Grassley responded as a robotic automaton rather than the chairman of the key committee of a separate branch of government that is called upon to check and balance the executive branch and its nominees. The chairman interrupted Harris, even before she had raised her concerns, with a perfunctory declaration that her remarks were “out of order”—though they were specifically relevant to the day’s proceedings. Then he attempted to drown out her objections by reading a perfunctory welcoming statement.

Minnesota Senator Amy Klobuchar, a former district attorney for one of the most populous counties in the United States, echoed her Democratic colleague’s concerns. “Mr. Chairman,” she said, “we received 42,000 documents that we have not been able to review—last night!—and we believe this hearing should be postponed.”

Senator Richard Blumenthal, a Democrat who previously served as United States Attorney for the District of Connecticut and the attorney general of that state, was the next to speak.

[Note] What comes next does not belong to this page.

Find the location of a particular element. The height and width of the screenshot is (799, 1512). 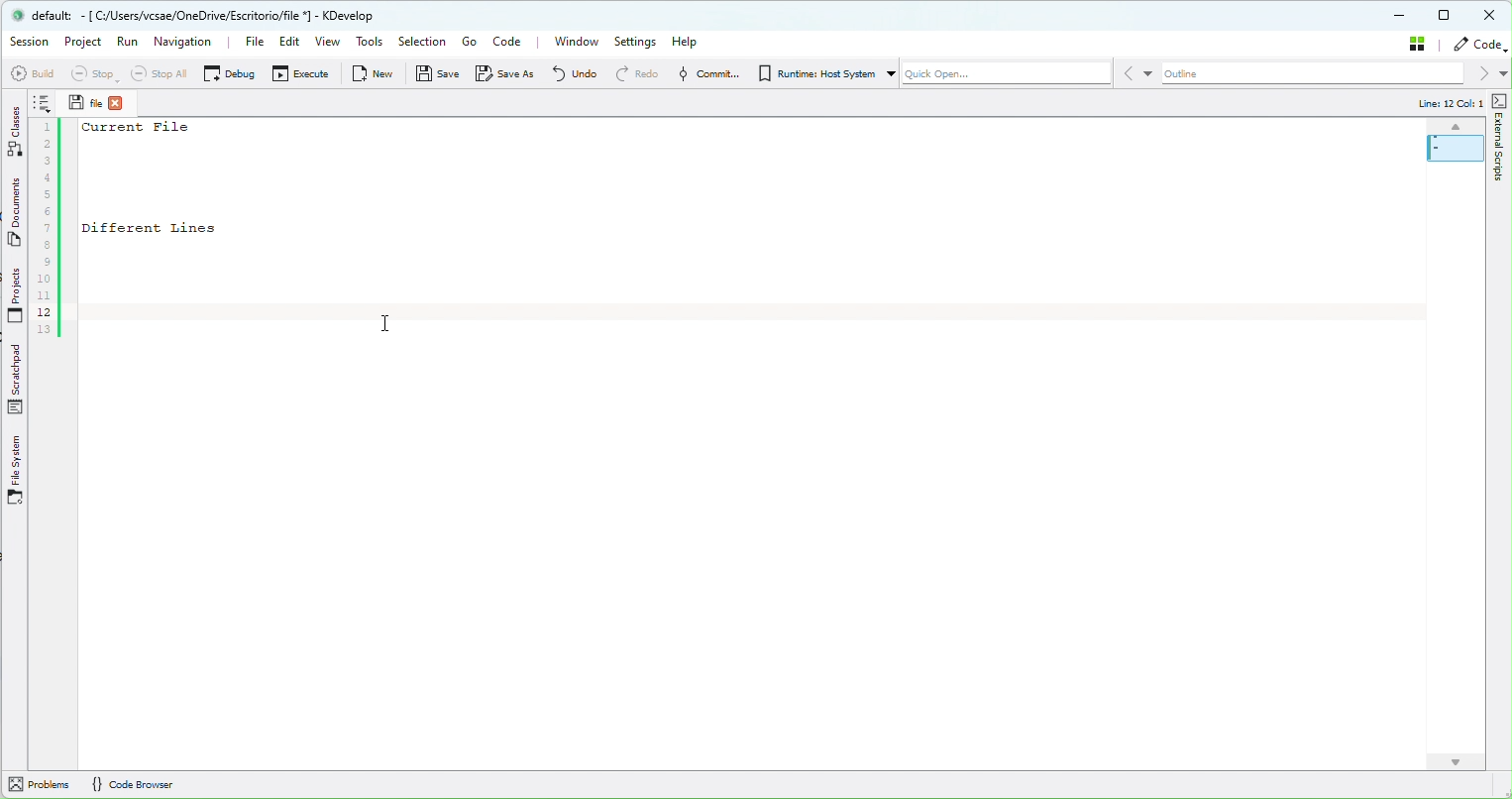

Cursor is located at coordinates (391, 320).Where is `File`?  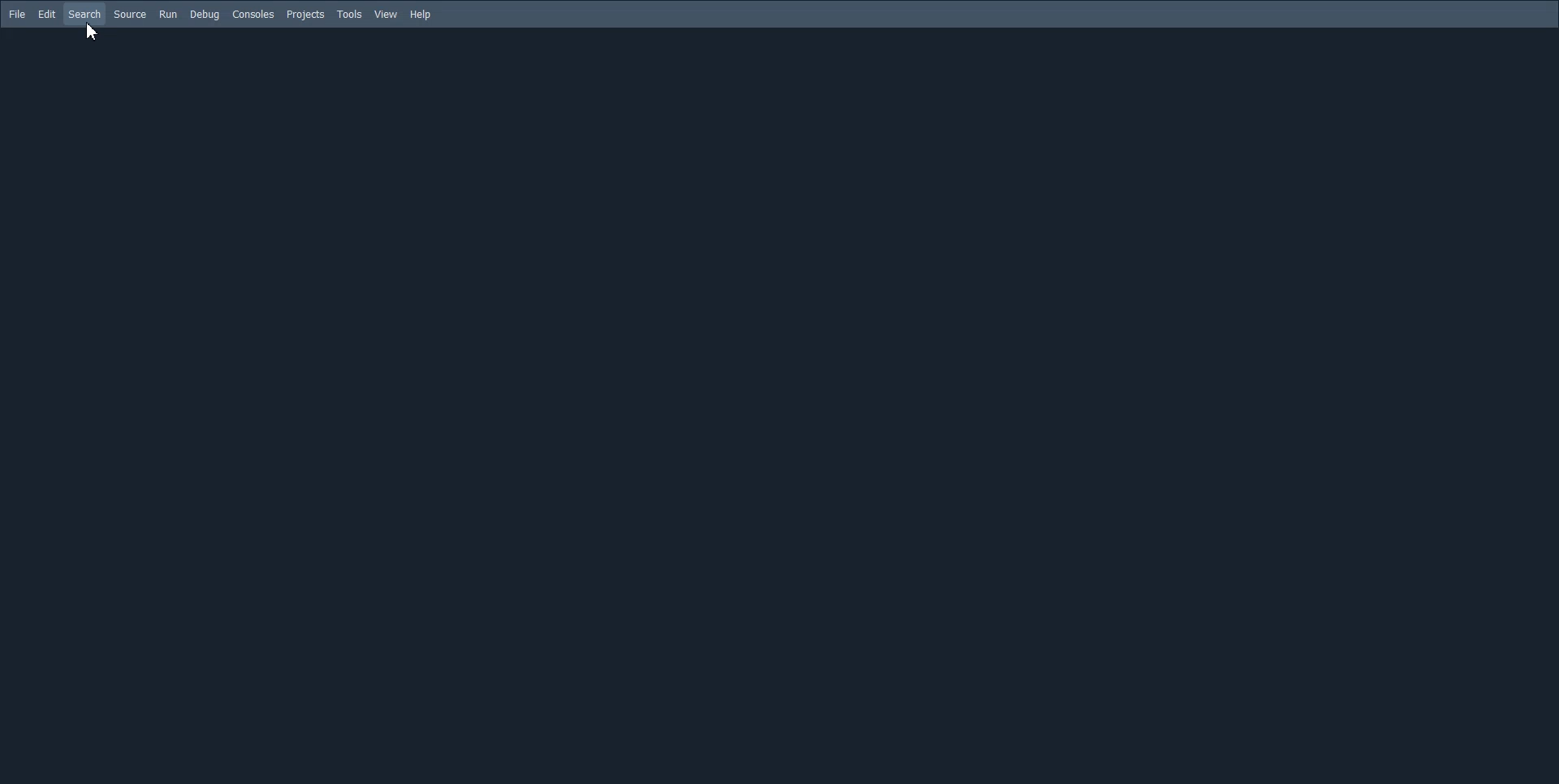 File is located at coordinates (18, 14).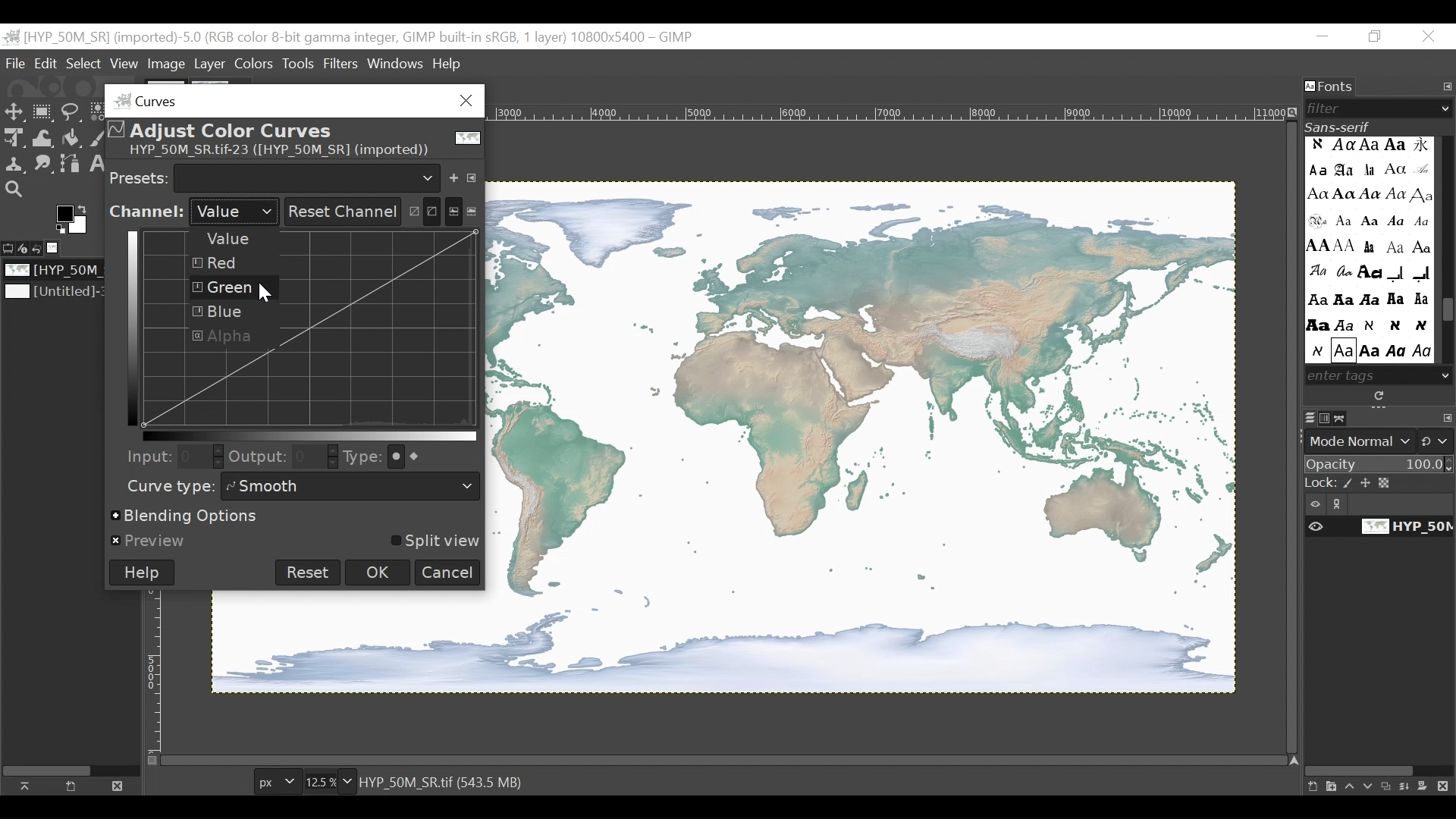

“Mr. Chairman, if we cannot be recognized, I move to adjourn,” said Blumenthal, as spectators erupted into applause and cheering for the objection. “Mr. Chairman, we have been denied…real access to the documents we need to advise and consent, which turns this hearing into a charade and a mockery of our norms.”

“Well, OK,” said a shaken Grassley, who then returned to the script.

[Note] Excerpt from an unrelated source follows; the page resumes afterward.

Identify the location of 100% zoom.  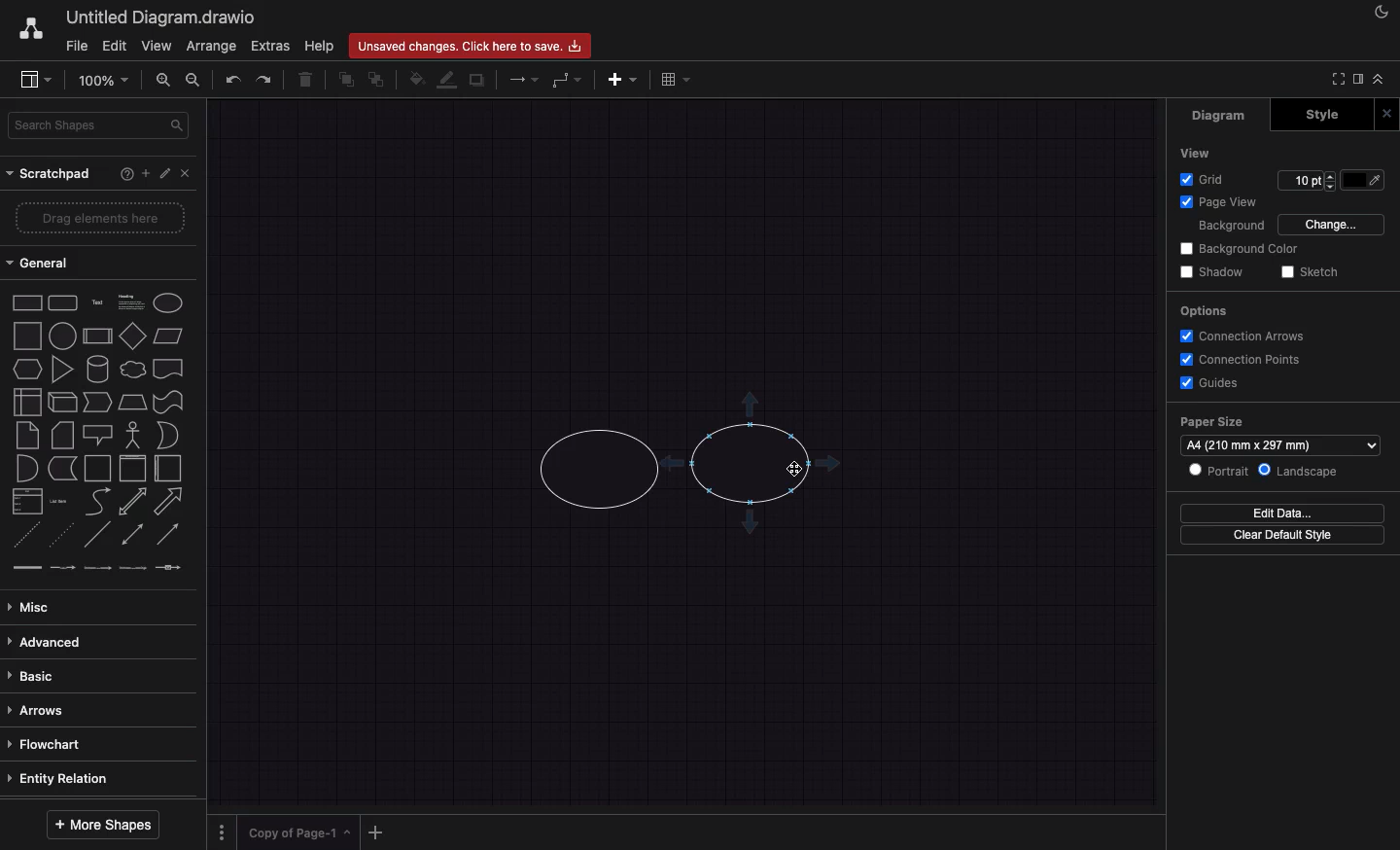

As the hearing progressed, so, too, did the friction over a troubling lack of transparency. Nothing said by Kavanaugh, or by elite “character witnesses” such as former Secretary of State Condoleezza Rice, former Bush administration US Trade Representative Rob Portman (now the junior senator from Ohio), and Lisa Blatt (a former clerk for Justice Ruth Bader Ginsburg who now works with the high-end corporate law firm Arnold and Porter), shook the sense that this nominee hopes to ascend to the high-court bench without ever really engaging with the process.

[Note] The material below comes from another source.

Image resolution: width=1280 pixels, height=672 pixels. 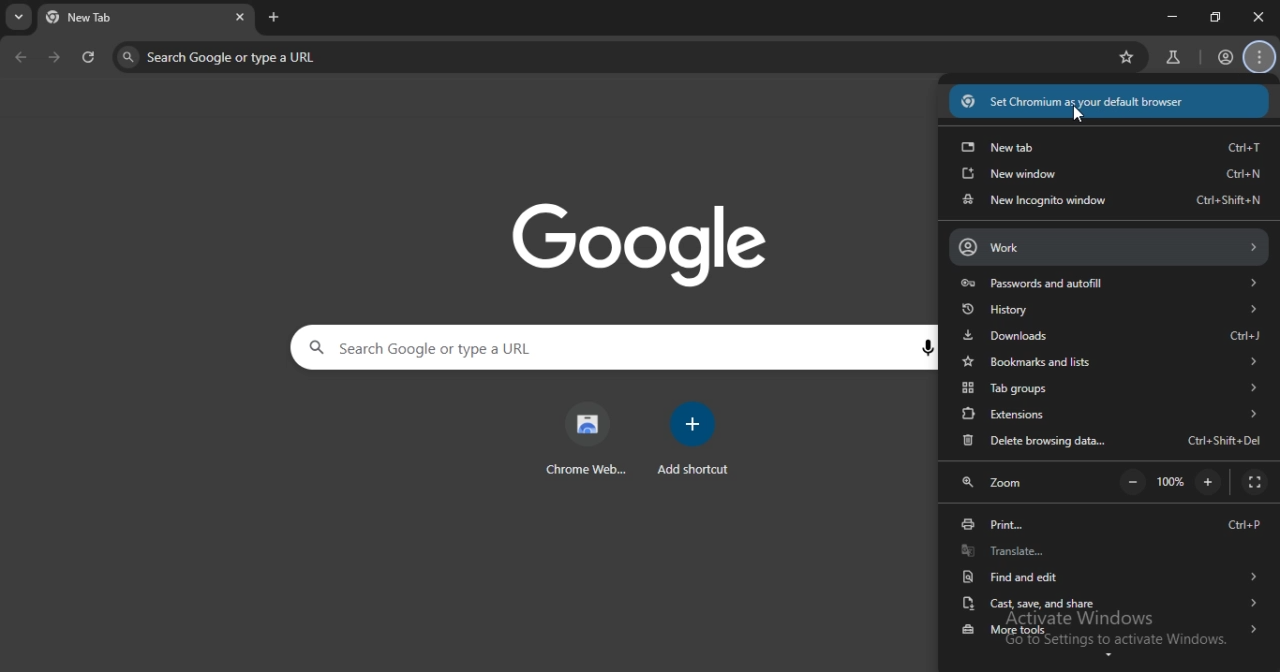 What do you see at coordinates (600, 348) in the screenshot?
I see `Search Google or type a URL` at bounding box center [600, 348].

Indeed, parading the nominee’s colleagues from the Bush-Cheney team before the committee only reinforced the arguments of Kavanaugh critics such as Sara Ackerman of the Working Families Party, who complained Tuesday afternoon that, “Democratic senators have only received four percent of Kavanaugh’s documents from when he worked in George W. Bush’s administration.”

Advocates for the president’s nominee may try to suggest that Senate Democrats have been too aggressive in pressing their point about the failure of Kavanaugh and the Trump administration to share needed documents. But the Democrats have framed the arguments in terms of duties outlined in the Constitution. And public interest groups are echoing their concerns. “These are uncharted waters and the risk of undermining public trust in the judiciary is very real right now at this juncture in our nation’s history,” says Karen Hobert Flynn, the president of Common Cause. “The record is incomplete and the Senate does not yet have enough information to provide informed consent.”

Tough questions need to be asked. Bold demands for documents need to be made.

It is not the actions of the Democratic senators who ask those questions, and who make those demands, that are making this hearing so contentious.

It is Brett Kavanaugh who has disregarded and disrespected the confirmation process by allowing himself to be presented as nothing more than a judicial vassal for Donald Trump. Kavanaugh had ample opportunities to stand up for himself, to reject secrecy and advocate for transparency. He has chosen, instead, to embrace the chicanery of the Trump White House—stoking legitimate fears that Brett Kavanaugh would do the same the most sycophantic justice on an all-too-sycophantic Supreme Court.